As the temperatures drop, the days shorten (at least here in the northern hemisphere) and the trees lose their leaves, the momentum for writing about family history wanes too. To combat my own lethargy and procrastination, I developed a list of family history writing strategies for fall and into winter.
Writing Strategies for Fall and Winter Blahs
When the days are grey and rainy and the feather comforter beckons, here are a few ideas that might help you keep your writing on track.
Although there’s a non-fiction version, I recommend work as rebels with the non-fiction authors, especially if you’re telling family stories or writing ancestor profiles. Your writing about “characters” of the past. Remember, that “truth is stranger than fiction” is more than a cliché.

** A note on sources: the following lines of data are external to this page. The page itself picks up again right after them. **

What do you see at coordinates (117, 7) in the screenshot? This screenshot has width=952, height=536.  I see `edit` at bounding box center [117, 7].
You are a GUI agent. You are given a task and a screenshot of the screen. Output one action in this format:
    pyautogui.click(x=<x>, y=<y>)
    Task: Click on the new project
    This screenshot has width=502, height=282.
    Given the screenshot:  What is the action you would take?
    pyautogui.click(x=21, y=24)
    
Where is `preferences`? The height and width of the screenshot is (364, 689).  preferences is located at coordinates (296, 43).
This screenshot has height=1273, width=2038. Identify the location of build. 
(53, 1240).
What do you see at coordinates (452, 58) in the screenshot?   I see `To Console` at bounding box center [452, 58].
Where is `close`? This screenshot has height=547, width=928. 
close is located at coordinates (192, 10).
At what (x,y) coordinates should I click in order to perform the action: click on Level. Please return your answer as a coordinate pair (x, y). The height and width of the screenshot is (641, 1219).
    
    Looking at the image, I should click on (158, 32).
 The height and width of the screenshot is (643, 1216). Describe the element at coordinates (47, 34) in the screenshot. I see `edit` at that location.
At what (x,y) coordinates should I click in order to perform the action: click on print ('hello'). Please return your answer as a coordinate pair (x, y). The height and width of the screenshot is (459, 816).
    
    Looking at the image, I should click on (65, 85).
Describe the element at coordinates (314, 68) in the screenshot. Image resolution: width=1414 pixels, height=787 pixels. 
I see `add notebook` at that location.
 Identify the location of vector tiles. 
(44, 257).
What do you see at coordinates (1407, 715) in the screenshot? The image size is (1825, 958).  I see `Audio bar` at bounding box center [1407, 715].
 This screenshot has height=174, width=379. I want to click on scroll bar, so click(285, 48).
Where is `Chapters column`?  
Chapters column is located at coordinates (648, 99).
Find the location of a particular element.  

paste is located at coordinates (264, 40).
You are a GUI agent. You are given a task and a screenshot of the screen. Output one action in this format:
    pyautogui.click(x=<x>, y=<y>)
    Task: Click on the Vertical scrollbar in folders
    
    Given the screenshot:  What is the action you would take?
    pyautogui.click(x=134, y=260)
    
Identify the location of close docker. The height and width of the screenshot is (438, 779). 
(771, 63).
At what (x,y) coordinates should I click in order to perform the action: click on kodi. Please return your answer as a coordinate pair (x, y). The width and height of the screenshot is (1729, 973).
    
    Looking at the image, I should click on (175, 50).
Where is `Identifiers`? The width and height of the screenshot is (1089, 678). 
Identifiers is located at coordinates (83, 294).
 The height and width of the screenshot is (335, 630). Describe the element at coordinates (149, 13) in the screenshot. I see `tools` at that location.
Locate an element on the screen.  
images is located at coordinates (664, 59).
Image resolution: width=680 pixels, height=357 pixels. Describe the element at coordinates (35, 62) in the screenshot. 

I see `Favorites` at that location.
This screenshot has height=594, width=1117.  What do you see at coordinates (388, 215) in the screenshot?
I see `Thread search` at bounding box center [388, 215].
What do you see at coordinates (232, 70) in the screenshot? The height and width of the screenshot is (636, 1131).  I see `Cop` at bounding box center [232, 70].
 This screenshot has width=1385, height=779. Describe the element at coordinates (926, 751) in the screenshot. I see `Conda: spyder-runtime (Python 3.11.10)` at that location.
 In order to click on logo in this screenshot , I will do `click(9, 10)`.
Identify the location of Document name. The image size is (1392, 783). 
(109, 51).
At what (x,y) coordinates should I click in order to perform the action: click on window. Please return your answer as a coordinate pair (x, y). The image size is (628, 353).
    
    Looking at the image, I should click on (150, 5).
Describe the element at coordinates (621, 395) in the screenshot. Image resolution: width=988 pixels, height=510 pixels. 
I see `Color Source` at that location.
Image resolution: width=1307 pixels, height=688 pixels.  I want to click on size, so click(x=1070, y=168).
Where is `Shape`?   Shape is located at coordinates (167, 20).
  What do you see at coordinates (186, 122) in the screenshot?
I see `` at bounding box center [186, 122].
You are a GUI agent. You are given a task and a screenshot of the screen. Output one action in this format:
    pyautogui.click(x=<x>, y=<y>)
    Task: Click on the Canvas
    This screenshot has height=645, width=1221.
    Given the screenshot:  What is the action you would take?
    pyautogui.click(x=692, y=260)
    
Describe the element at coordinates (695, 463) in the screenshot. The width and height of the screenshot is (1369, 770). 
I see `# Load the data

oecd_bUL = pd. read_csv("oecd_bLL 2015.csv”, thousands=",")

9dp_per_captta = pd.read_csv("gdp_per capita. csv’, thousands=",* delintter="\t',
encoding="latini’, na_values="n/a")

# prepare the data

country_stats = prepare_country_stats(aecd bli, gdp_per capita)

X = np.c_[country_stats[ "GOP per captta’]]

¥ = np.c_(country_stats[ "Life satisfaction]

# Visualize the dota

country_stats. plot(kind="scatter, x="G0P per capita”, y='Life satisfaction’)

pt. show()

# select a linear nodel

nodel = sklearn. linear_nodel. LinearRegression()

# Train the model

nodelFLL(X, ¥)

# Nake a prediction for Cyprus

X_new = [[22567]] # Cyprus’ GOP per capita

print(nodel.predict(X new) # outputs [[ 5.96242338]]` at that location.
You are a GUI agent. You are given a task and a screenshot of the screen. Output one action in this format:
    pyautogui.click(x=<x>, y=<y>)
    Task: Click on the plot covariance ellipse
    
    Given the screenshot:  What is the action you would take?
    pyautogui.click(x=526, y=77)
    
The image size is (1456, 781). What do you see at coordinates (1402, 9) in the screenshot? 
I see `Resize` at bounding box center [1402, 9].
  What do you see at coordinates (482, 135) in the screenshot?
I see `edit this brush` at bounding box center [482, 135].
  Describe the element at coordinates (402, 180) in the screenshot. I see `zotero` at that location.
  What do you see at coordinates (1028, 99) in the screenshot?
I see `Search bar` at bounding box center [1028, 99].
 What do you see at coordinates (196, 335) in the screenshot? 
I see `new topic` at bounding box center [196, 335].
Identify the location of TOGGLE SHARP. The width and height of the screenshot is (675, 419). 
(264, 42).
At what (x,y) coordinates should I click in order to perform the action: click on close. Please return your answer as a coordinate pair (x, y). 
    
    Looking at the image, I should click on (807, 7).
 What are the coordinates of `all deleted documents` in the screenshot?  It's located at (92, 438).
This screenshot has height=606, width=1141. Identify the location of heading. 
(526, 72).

As a plus, they even give you a dandy participant badge to display on your social media.
Steal a page from fiction writers. “Interview” your ancestor.
Fiction writers interview their characters. It’s a practice that helps them cement that character’s point of view. The exercise is also great for biographers. Instead of conjuring up a backstory, you dwell on what the historical person’s physical and emotional surroundings might be like.
I’ve found The Gotham Writers Unconventional Character Questions helpful. You may have to skip a few “unknowables,” but it does enable you to yourself in their place and helps you project their personalities.
While you’re stealing, pick up a few tips from mystery writers.
Most genealogists love a good mystery. Why then, wouldn’t most mystery readers love a genealogical puzzle?
What mysteries are there in your family tree? What’s unsolved? Instead of writing a start to finish, birth to death summary of that person or situation, present it as a mystery. Foreshadow events without giving them away. Let your readers explore clues along with you. Surprise them with the outcome.
Research the social-historical backdrop of your family’s story
Own your inner research nerd and study your ancestors setting. This is particularly powerful if your ancestors stayed in the same geographical location for generations.
Looking back on that localities history, you might uncover some things you didn’t know about your family. Even if you don’t, you’ll strengthen your connection to them, which leads to better writing.
Think about the readers rather than the word count
This turns NaNoWriMo on its head. Rather than focusing on a word-count, put yourself in your readers and descendants’ shoes. What would they want to know about their ancestors? Which of those questions can you answer? What theories can you develop?
(Bonus!) Use a calendar prompt
Working with the GeneaBloggersTRIBE.com’ calendar, I’m surprised at how many family stories and memories come to mind when I look at the daily prompts.
Simple things like watching TV with my sister, enjoying the new-found freedom of my mom returning to the workforce. Major events that took place and how we (mis)understood them. What my parents and grandparents used to tell me about things they’d witnessed. My list goes on. I’m sure yours will too.
How do you power through fall and winter to keep your family history writing on track? What’s worked well for you? Less well? I’d love to hear your thoughts.